Ora come ora, il G&T è senza dubbio uno dei drink più in ascesa del momento, con un proliferare di Gintonerie o GinTonicherie che dir si voglia, locali che hanno un’ampissima selezione di Gin, che servono le “centinaia” di nuove etichette che nascono ogni anno con aromi e botaniche tra le più svariate e presentate “con garnish di tutti i tipi”.
Tant’è che se fino a trent’anni fa il Gin Tonic “era un drink da battaglia”, da consumare in discoteca “senza tante pretese”, a partire dagli anni ’90 “qualcosa è cambiato” in seguito alla nascita dei Contemporary Gin, termine con cui si indicano tutti quelli che “usano botaniche non tradizionali”, una tendenza che sempre di più è divenuta sinonimo di territorialità.
Al punto tale che solo in Italia ci sono circa 140 distillerie attive a fronte di una stima che parla di “almeno un migliaio di etichette” di gin sul mercato con diffusione almeno regionale. E non si contano, poi, le etichette di gin fatte una tantum per bar, associazioni, ristoranti. Una vera e propria effervescenza produttiva che fa sì che se il gin sta vivendo oggi il proprio “rinascimento”, ma il suo stesso successo ne sta decretando anche la fine.

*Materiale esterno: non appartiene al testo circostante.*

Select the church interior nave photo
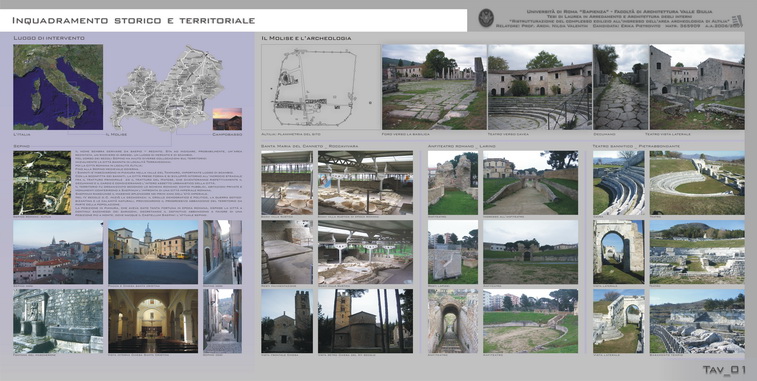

Un paradosso, secondo il raffinato mensile enogastronomico: “C’è una superfetazione che non corrisponde più a metodi di produzione differenti, a scelte di impresa particolari, a filosofie di vita e di bevuta che raccontano chi produce”. Insomma, non si fanno più gin a misura di consumatore, bensì tagliati su imprenditori che vogliono un gin che “li rappresenti”: “Il produttore è uno solo, i marchi sono diversi” ma la maggior parte dei nuovi prodotti immessi sul mercato “è figlia di idee di marketing, prodotti realizzati da contoterzisti, spesso creati a centinaia di chilometri di distanza dal luogo la cui territorialità è vantata in etichetta”, precisa il giornale. Tant’è che “ci sono anche diversi gin distillati all’estero che però comunicano in modo esplicito la loro italianità” confondendo così il consumatore. “È possibile dichiarare di aver utilizzato limoni di Amalfi in etichetta anche soltanto aggiungendone uno per 1.000 litri di Gin e per il resto affidandosi a un qualsiasi prodotto a costi minimi”, accusa il Gambero Rosso.
Ecco perché la domanda iniziale del cameriere (“Ha qualche preferenza per il Gin?”) è anacronistica se non inutile. Come a dire: un gin oggi vale l’altro. Da cui anche la decretata “fine del G&T”.
Ed ecco anche il perché sono lontani i tempi dell’aforisma coniato da Winston Churchill secondo cui “il gin&tonic ha salvato più vite e menti di quanto non abbiano fatto i medici”. Ma potrebbe non esser più così.